PRIVATE LIVES (1931) B/W 85m dir: Sidney Franklin

w/Norma Shearer, Robert Montgomery, Reginald Denny, Una Merkel, Jean Hersholt, George Davis

Americanizing Noel Coward's comedy works surprisingly well. Shearer is up to the repartee and works well with Montgomery. Deft direction from the normally plodding Franklin compounds the surprises.

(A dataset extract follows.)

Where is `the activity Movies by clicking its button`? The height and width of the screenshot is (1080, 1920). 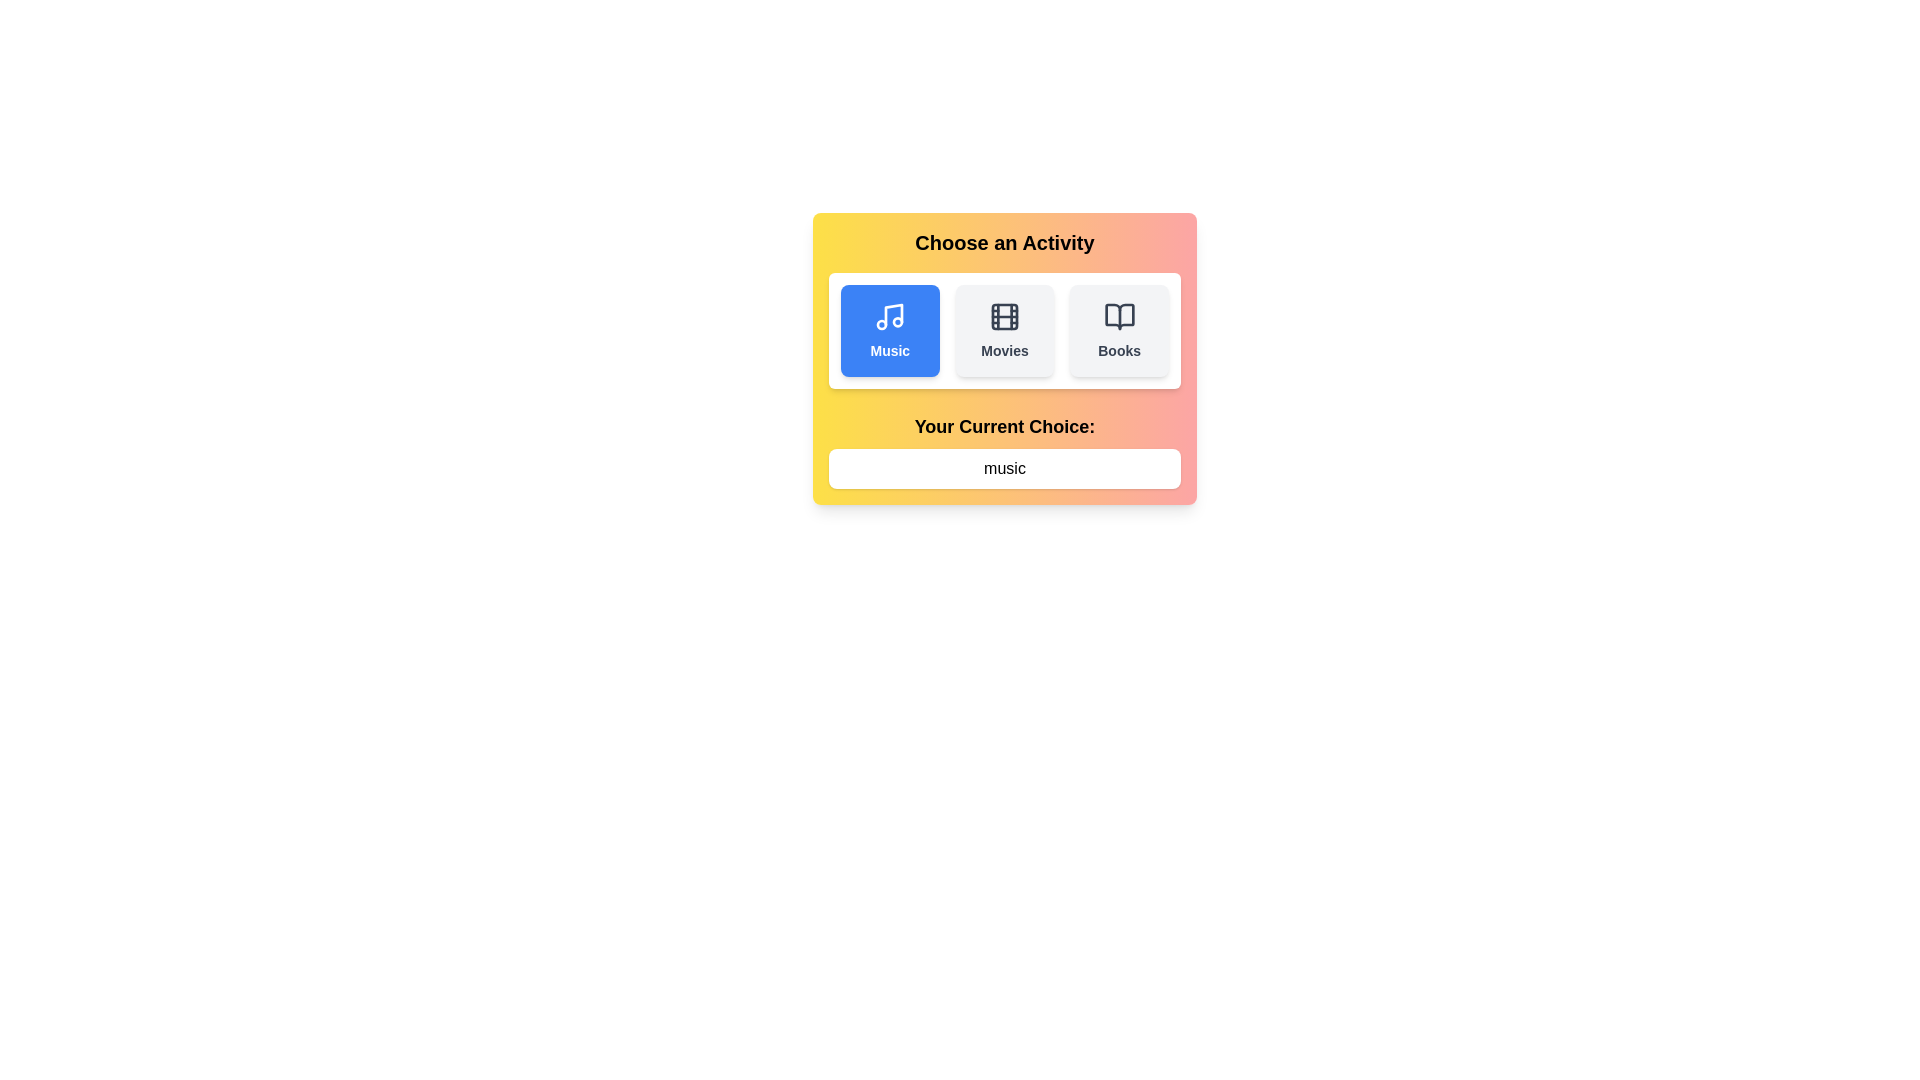
the activity Movies by clicking its button is located at coordinates (1004, 330).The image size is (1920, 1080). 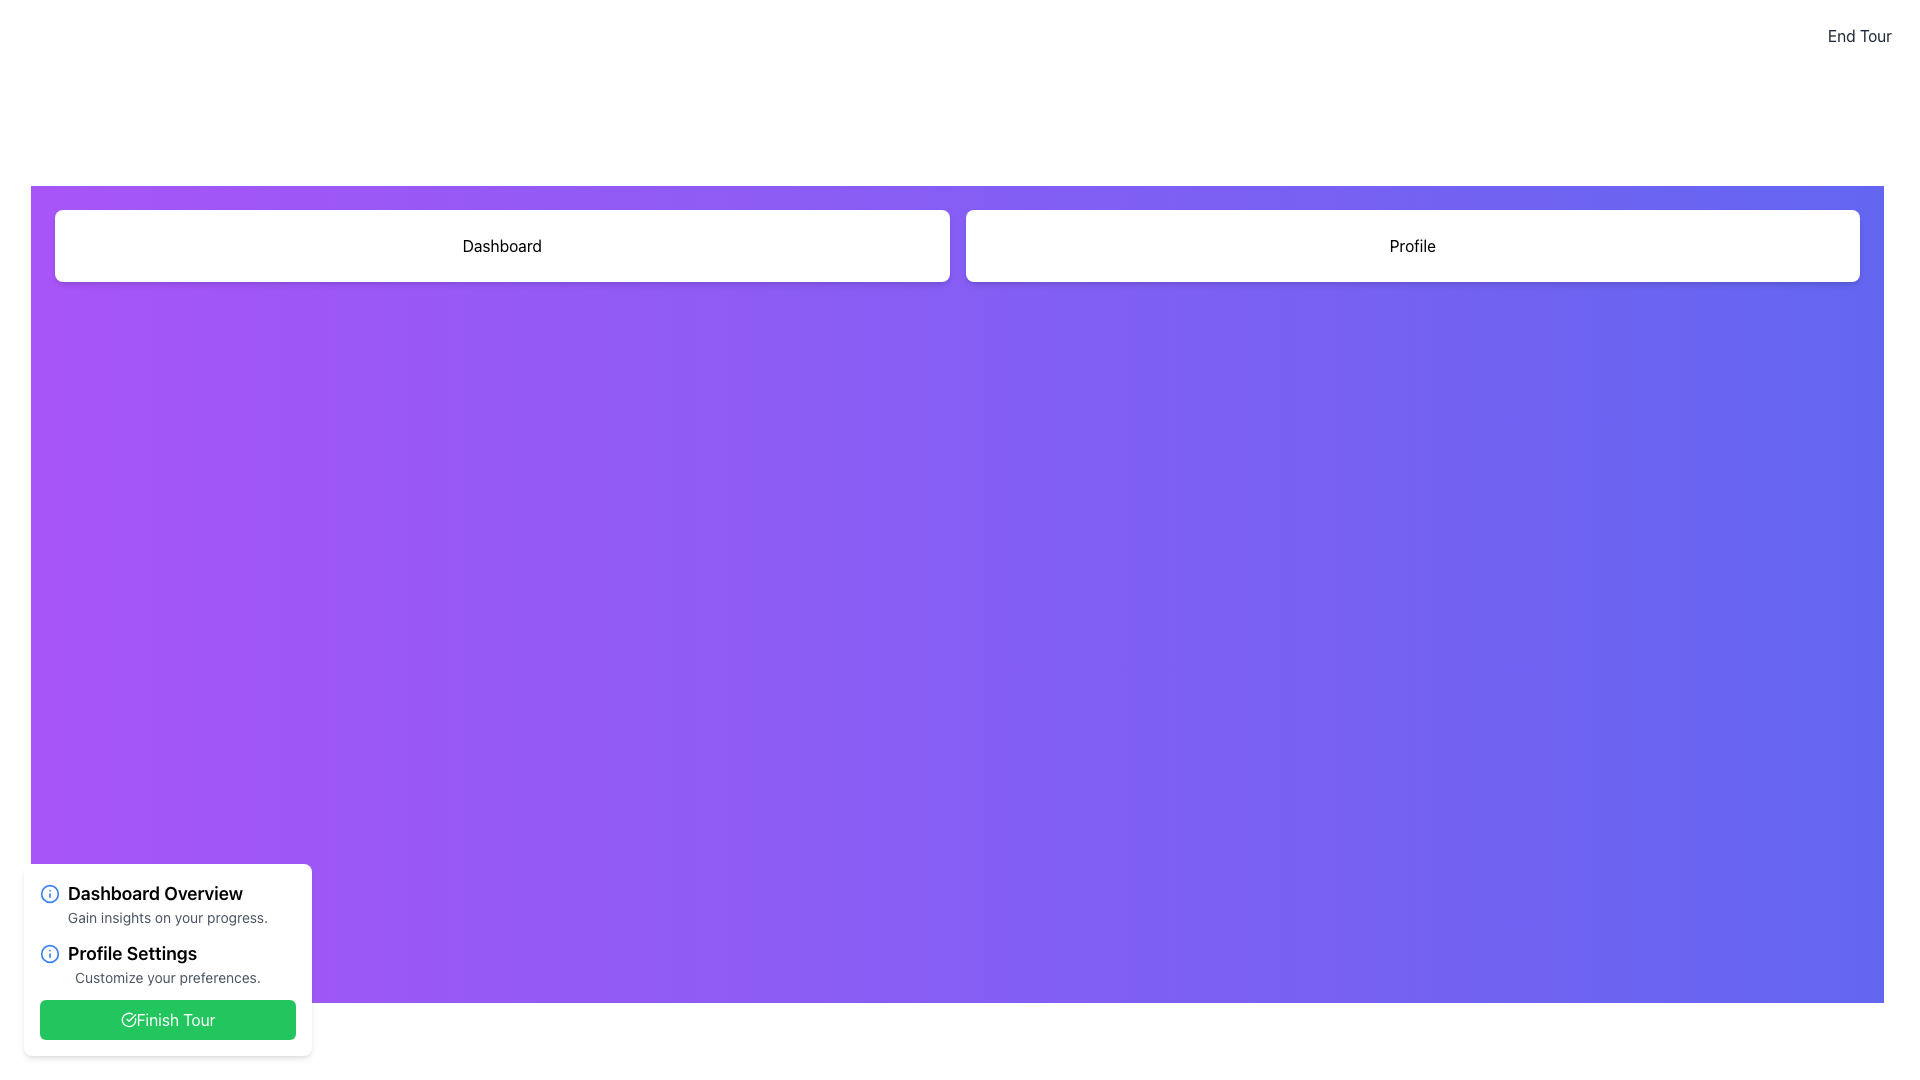 What do you see at coordinates (168, 918) in the screenshot?
I see `the text label displaying 'Gain insights on your progress.' located below the 'Dashboard Overview' heading in the lower-left corner of the interface` at bounding box center [168, 918].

From The Movie Guide: "PRIVATE LIVES is one of those enduring scripts that can't be hurt, even by ordinary actors; in the case of this film, the acting is excellent, and the result is charming. Norma Shearer and Robert Montgomery play Amanda and Elyot, a once-married couple who have divorced and wed other mates. He's now married to Sibyl (Merkel) and she to Victor (Denny). Both Sibyl and Victor are conservative sorts, devoid of the joy and madness that once attracted Amanda and Elyot to one another. By a coincidence, both couples are honeymooning at the French hotel where Amanda and Elyot had spent their first two weeks of marriage years before. ... Noel Coward wrote and starred in PRIVATE LIVES onstage with Gertrude Lawrence in a 1930 London production, then brought it to New York with Laurence Olivier and Jill Esmond in the secondary roles. Producer Irving Thalberg, Shearer's husband, made a film record of this production to aid cast and crew in bringing its unique flavor to the cinema. One of the film's joys is that it achieves a faithful reproduction of the original without seeming a mere copy. The actors don't convince as British (only Denny was), but that really doesn't matter. Shearer and Montgomery attack their roles with such zest and comic elan that we don't miss the spirits of Noel and Gerty hanging around. Opening up the play for a spot of mountain climbing (and a very pre-Code sleeping scene), director Franklin does a fine job in preventing his film from becoming stagy."